任务目标
在这段 Grafana 仪表盘配置摘录中，逐一列出每个面板的标题，并注明其 "type" 的值。

摘录原文

╭──

20.4.3 Grafana Dashboard配置

# grafana-dashboard.yaml
apiVersion: v1
kind: ConfigMap
metadata:
  name: grafana-dashboard-contract-api
  namespace: monitor
data:
  contract-api-dashboard.json: |
    {
      "dashboard": {
        "title": "合同审核系统监控",
        "uid": "contract-api",
        "timezone": "Asia/Shanghai",
        "panels": [
          {
            "title": "服务健康状态",
            "type": "stat",
            "gridPos": {"h": 4, "w": 6},
            "targets": [
              {
                "expr": "up{job='contract-api'}",
                "legendFormat": "{{pod}}"
              }
            ],
            "fieldConfig": {
              "defaults": {
                "mappings": [
                  {"type": "value", "options": {"0": {"text": "下线", "color": "red"}}},
                  {"type": "value", "options": {"1": {"text": "在线", "color": "green"}}}
                ]
              }
            }
          },
          {
            "title": "QPS",
            "type": "graph",
            "gridPos": {"h": 8, "w": 12},
            "targets": [
              {
                "expr": "sum(rate(http_server_requests_seconds_count{job='contract-api'}[1m]))",
                "legendFormat": "总QPS"
              },
              {
                "expr": "sum(rate(http_server_requests_seconds_count{job='contract-api', status=~'2..'}[1m]))",
                "legendFormat": "成功QPS"
              },
              {
                "expr": "sum(rate(http_server_requests_seconds_count{job='contract-api', status=~'5..'}[1m]))",
                "legendFormat": "错误QPS"
              }
            ]
          },
          {
            "title": "响应时间P95/P99",
            "type": "graph",
            "gridPos": {"h": 8, "w": 12},
            "targets": [
              {
                "expr": "histogram_quantile(0.95, sum(rate(http_server_requests_seconds_bucket{job='contract-api'}[5m])) by (le))",
                "legendFormat": "P95"
              },
              {
                "expr": "histogram_quantile(0.99, sum(rate(http_server_requests_seconds_bucket{job='contract-api'}[5m])) by (le))",
                "legendFormat": "P99"
              },
              {
                "expr": "histogram_quantile(0.50, sum(rate(http_server_requests_seconds_bucket{job='contract-api'}[5m])) by (le))",
                "legendFormat": "P50"

╰──

所给数据
╭──

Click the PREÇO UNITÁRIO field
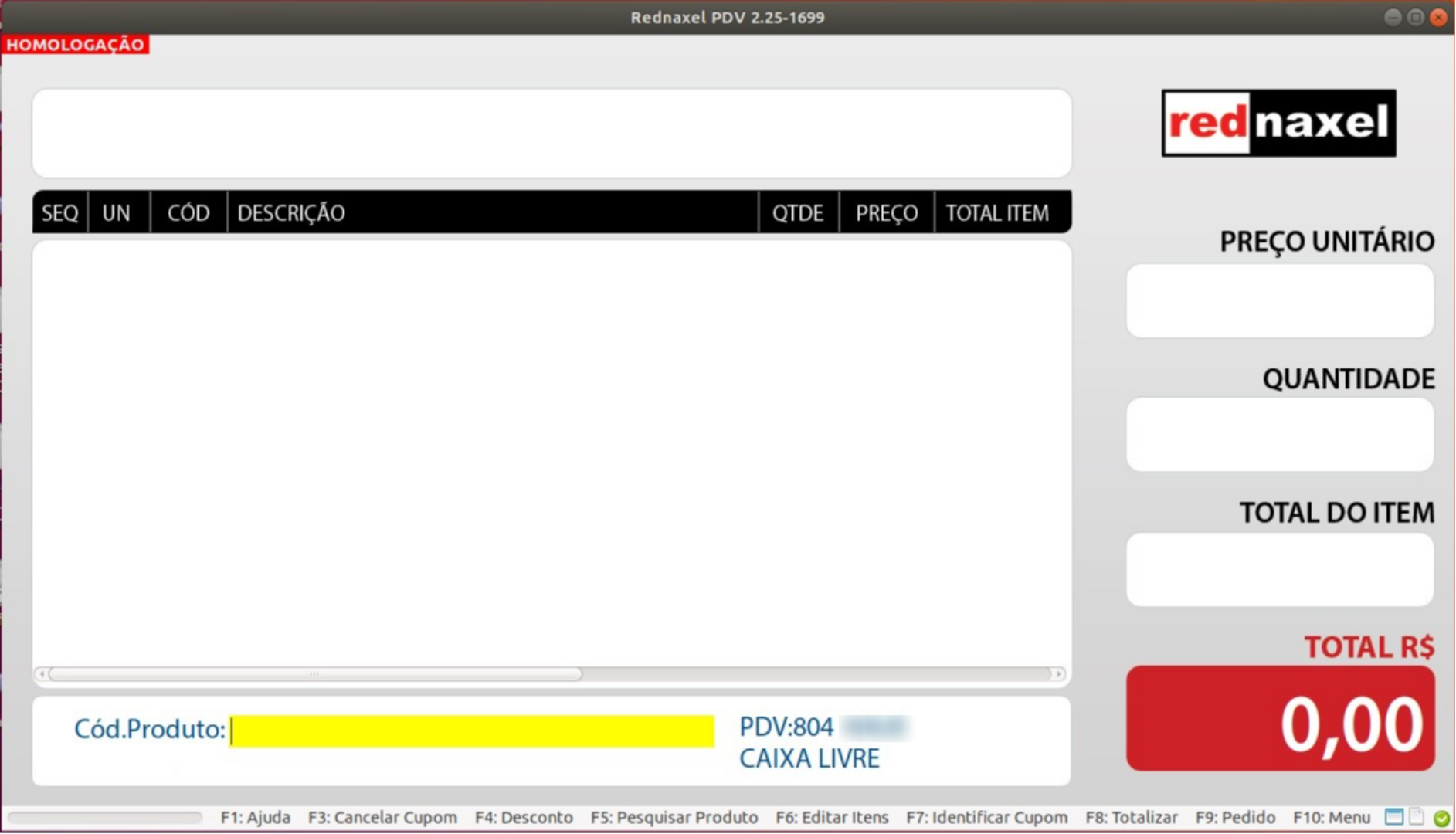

╰──

任务结果
- 服务健康状态：stat
- QPS：graph
- 响应时间P95/P99：graph